Although I was eventually given a free dessert by the manager, it is lapses in service like this that are deeply off-putting. While the oversight may not have been intentional, an unfortunate, nagging doubt is created that we, for some reason, were not worthy of attention.

Thankfully, the food arrived eventually, and unpleasant thoughts were put aside in order to concentrate on more important matters: eating. S had a pasta dish, which turned out to be ventagli pasta served with button mushrooms and a chicken ragu. Ventagli is not a pasta you see very often, and it was cooked nicely al dente, its undulating edges helping to catch the scant sauce.

I decided to have something equally substantial, as I was somewhat hungry after the wait for the food. My mushroom risotto was a little underdone, as the rice grains were a bit too firm and hadn't yet melded lusciously into each other. Other than that, however, the risotto was fairly enjoyable, and came in a sufficiently sizeable portion that I felt full for quite a while after.
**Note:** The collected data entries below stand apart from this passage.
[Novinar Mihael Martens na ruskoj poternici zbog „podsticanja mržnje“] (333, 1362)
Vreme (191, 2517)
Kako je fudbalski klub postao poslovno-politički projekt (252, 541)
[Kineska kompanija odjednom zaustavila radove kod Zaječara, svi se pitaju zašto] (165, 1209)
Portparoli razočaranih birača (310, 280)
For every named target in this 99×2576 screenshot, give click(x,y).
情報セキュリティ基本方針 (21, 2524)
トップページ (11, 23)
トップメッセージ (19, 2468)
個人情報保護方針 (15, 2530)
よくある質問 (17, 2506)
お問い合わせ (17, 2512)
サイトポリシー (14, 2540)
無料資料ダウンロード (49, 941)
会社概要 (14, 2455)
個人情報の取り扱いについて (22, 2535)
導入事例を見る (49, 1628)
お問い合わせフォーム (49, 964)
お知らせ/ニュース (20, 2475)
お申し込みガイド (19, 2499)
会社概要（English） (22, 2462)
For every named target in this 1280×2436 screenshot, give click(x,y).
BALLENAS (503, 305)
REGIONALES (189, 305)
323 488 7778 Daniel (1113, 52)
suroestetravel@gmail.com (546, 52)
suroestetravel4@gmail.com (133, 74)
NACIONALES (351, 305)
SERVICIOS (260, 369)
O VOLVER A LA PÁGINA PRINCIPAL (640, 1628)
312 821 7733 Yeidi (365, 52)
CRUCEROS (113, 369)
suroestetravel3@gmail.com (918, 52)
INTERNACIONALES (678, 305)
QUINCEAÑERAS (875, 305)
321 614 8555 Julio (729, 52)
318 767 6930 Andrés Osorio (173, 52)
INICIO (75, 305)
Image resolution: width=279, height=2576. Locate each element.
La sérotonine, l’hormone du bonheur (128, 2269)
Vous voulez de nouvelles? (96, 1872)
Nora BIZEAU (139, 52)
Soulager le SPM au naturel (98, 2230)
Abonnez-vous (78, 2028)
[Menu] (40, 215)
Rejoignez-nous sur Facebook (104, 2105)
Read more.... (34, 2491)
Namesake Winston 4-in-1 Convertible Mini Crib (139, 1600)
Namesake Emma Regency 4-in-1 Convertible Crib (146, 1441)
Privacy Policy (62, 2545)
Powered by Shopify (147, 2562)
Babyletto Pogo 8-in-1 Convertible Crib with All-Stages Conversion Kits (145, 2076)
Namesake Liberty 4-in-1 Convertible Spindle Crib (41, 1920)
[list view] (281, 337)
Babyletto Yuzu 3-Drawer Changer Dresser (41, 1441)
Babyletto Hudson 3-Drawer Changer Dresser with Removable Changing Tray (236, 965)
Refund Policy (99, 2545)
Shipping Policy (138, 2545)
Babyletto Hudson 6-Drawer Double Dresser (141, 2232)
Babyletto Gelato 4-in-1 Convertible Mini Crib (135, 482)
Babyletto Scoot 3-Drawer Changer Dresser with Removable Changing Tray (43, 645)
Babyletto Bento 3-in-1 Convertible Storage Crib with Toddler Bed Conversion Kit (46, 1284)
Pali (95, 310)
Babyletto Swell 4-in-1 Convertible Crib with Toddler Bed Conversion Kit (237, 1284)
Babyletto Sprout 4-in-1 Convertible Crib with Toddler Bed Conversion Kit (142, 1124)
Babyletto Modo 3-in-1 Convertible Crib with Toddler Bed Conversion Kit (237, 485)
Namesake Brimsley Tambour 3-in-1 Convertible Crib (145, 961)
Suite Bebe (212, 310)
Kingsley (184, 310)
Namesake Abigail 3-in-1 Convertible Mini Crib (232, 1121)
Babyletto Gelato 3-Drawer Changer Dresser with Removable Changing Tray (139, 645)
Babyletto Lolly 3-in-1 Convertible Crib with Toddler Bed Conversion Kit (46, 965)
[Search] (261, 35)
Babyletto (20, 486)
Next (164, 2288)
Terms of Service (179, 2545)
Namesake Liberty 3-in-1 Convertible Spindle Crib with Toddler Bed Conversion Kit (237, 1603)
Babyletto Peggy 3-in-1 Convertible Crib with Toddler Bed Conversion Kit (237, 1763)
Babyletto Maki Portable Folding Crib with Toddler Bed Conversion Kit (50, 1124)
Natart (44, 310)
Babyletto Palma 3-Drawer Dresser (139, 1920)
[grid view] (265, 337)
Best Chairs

Alas, my quest for the perfect chocolate milkshake goes unsatisfied: the offering from Jones was a milky, thin affair, with an obligatory squirt of chocolate sauce. Although topped with a scoop of chocolate ice cream, the ice cream wasn't dark or rich enough, and hadn't been adequately blended into the milk.

My lunch at Jones the Grocer was blighted with more misses than hits, and given its mainly expatriate clientele, prices are not exactly low. It seems, therefore, that the cue should be taken from the name: visit for groceries, rather than for a meal.

Jones the Grocer
#01-12 Dempsey Hill
9 Dempsey Road
Tel: +65 6476 1512


xiix said...

The simplest thing to do is: blog it, mouth it, boycott it.

Seriously, nobody should put up with bad service, there is no need for it. Be it black, white, yellow, pink, colours of the rainbow.

They could be doing tasty things to plain water, but if the service is below par, forget about it!

Anonymous said...

I was at Jones the Grocer recently, and I would say that I didnt not find such "discrimintation" though I find it justified if you feel "overlooked" To be on the fair side, sometimes it is what we order that makes the difference I guess, I know a good risotto takes time, and perhaps the other table just ordered a salad or something? Good food is worth waiting for, I say. I had a very good meal there.